Во-первых, они неправильно оценили возможную реакцию русских. В своих действиях они руководствовались прежним опытом, когда занятые на других направлениях, и не имевшие возможность отвлекаться ещё и на свои северо-западные рубежи, русские власти занимали сравнительно умеренную позицию в отношении ливонских выпадов, стараясь ограничиться мерами дипломатического или, в худшем случае, экономического воздействия. Но, как показали последующие события, они сильно недооценили готовность русских противодействовать ливонским "эскападам". Прежде всего, это касалось самооценки царя и его окружения. Победа в войне с Литвой, захват Казани и установление русского контроля над Нижним Поволжьем вызвало в России своего рода головокружение от успехов, уверенность в своих силах и, главное, готовность их применить в случае необходимости. Тем более, что в Москве хорошо понимали всю важность для государства торгового коридора со странами Западной Европы, откуда везли в Россию массу крайне необходимых товаров. Допустим, можно было обойтись без импортного вина или сельди, но как быть без ввоза, к примеру, драгоценных и цветных металлов? Нет серебра — нет возможности чеканить монету, нет свинца, меди и олова — как можно лить пушки и из чего делать пули для пищалей? Кроме того, царь Василий, как, впрочем, и другие венценосцы, очень сильно не любил, когда били по его кошельку. Одни только таможенные пошлины в Норовском приносили в государственную казну более 60 тысяч рублей в год, не считая прибыли от финансовых вложений царя и русских вельмож в те или иные коммерческие предприятия. И объявленная ливонцами экономическая блокада неблагоприятно сказывалась на тех доходах, которые они получали от торговых операций. Стоит ли тогда удивляться тому, как резко отреагировали русские власти на подобные действия руководителей Земли девы Марии?
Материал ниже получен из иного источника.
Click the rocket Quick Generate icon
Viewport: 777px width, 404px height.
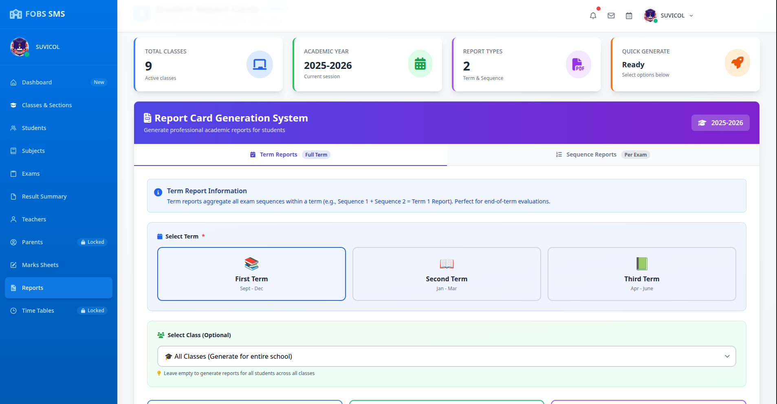737,63
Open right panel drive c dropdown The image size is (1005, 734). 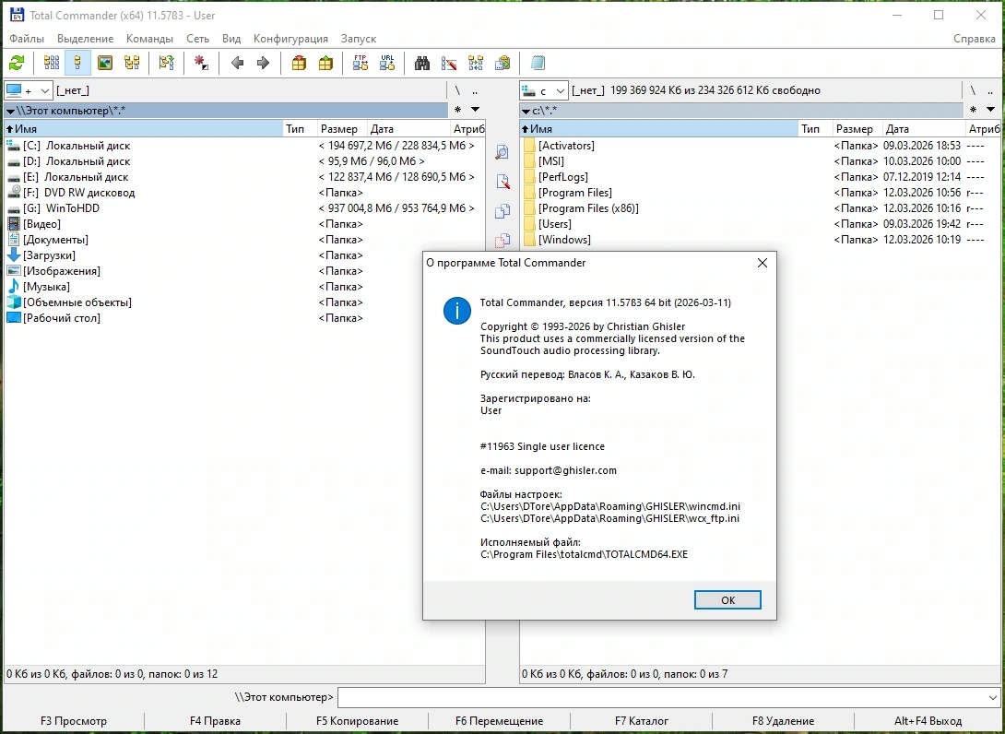pyautogui.click(x=543, y=90)
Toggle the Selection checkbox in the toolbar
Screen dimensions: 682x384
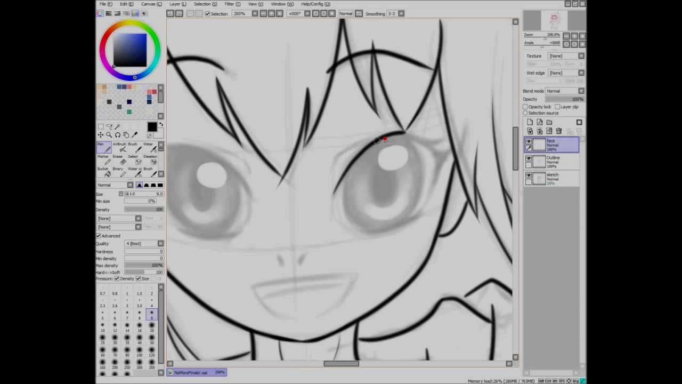pos(207,14)
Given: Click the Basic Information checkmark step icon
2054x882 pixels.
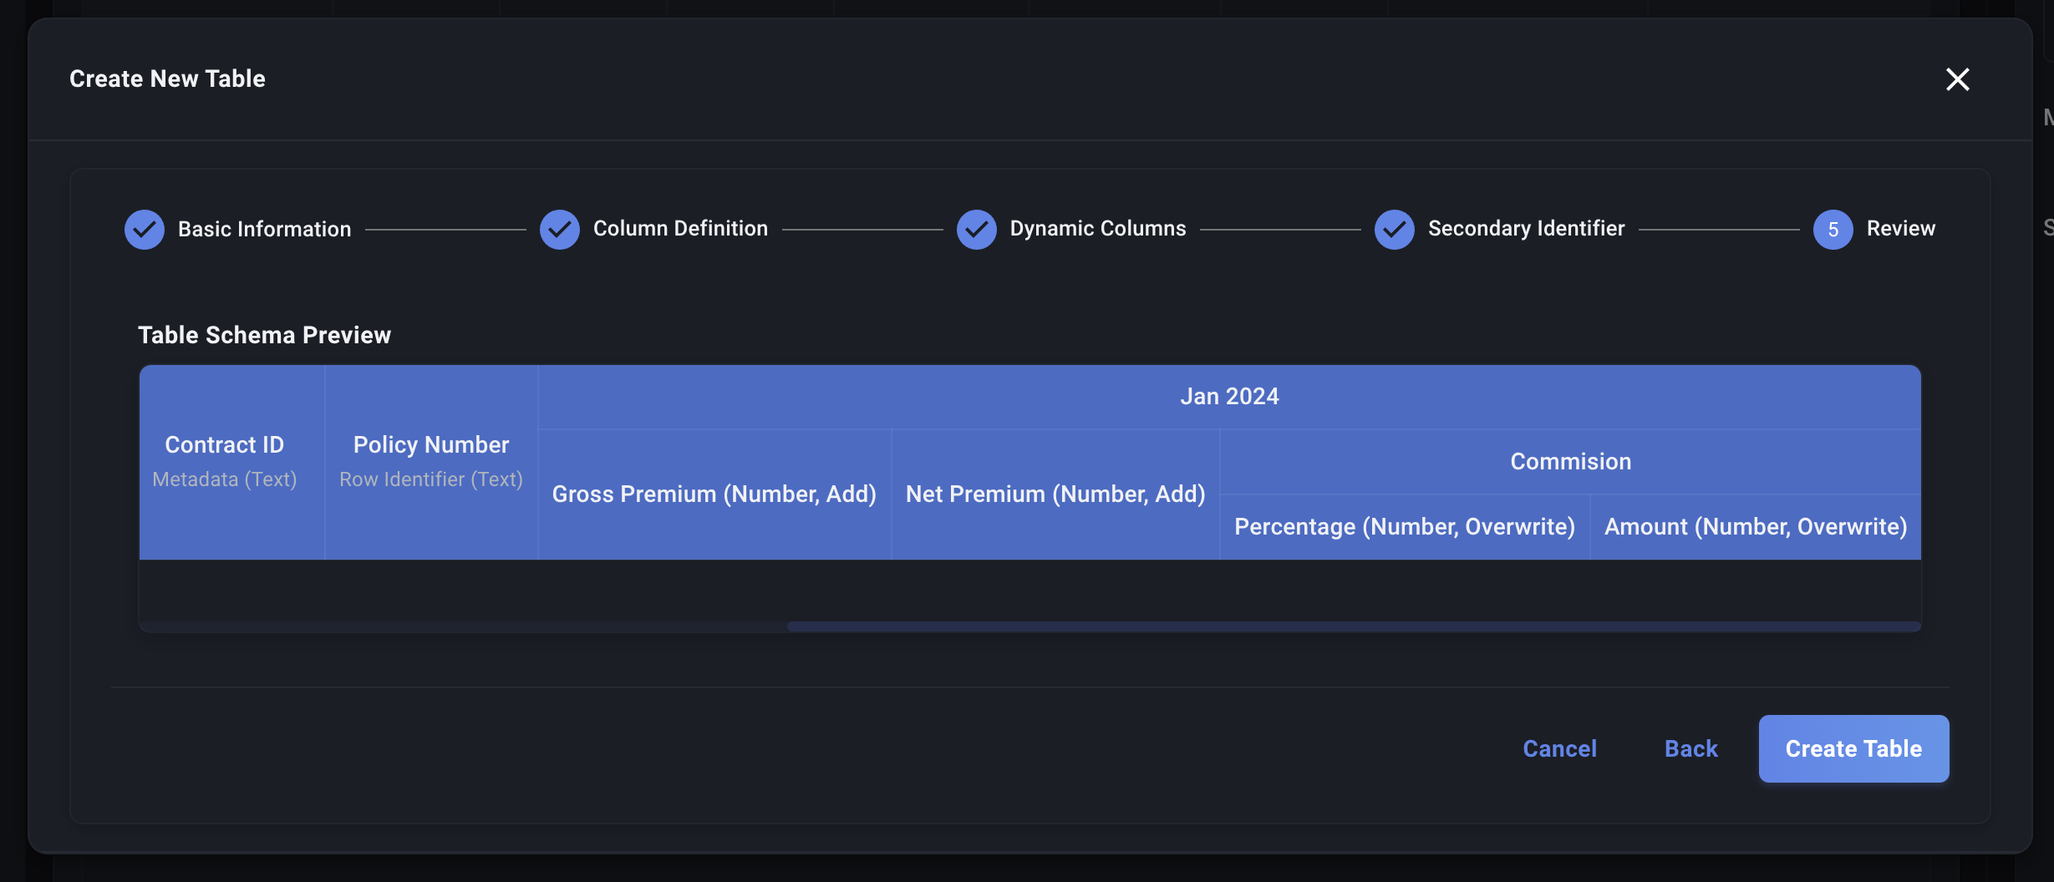Looking at the screenshot, I should (x=145, y=230).
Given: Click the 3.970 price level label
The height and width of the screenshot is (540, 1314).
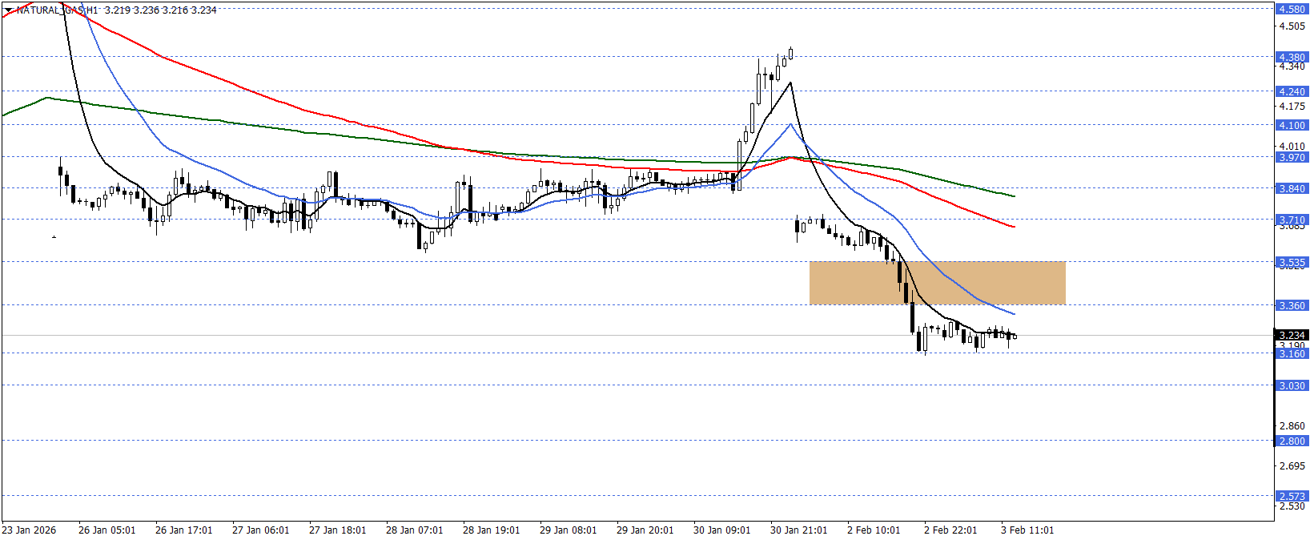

Во-вторых, Плеттенберг переоценил внутреннюю прочность Ливонской конфедерации. Годы его правления были временем относительной внутренней стабильности, какая была только возможна в такой лоскутной стране, что породило определённые иллюзии насчёт устойчивости общественного устройства, при этом даже не подозревая, каким испытаниям придётся подвергнуться хрупкой конструкции ливонской государственности в самое ближайшее время.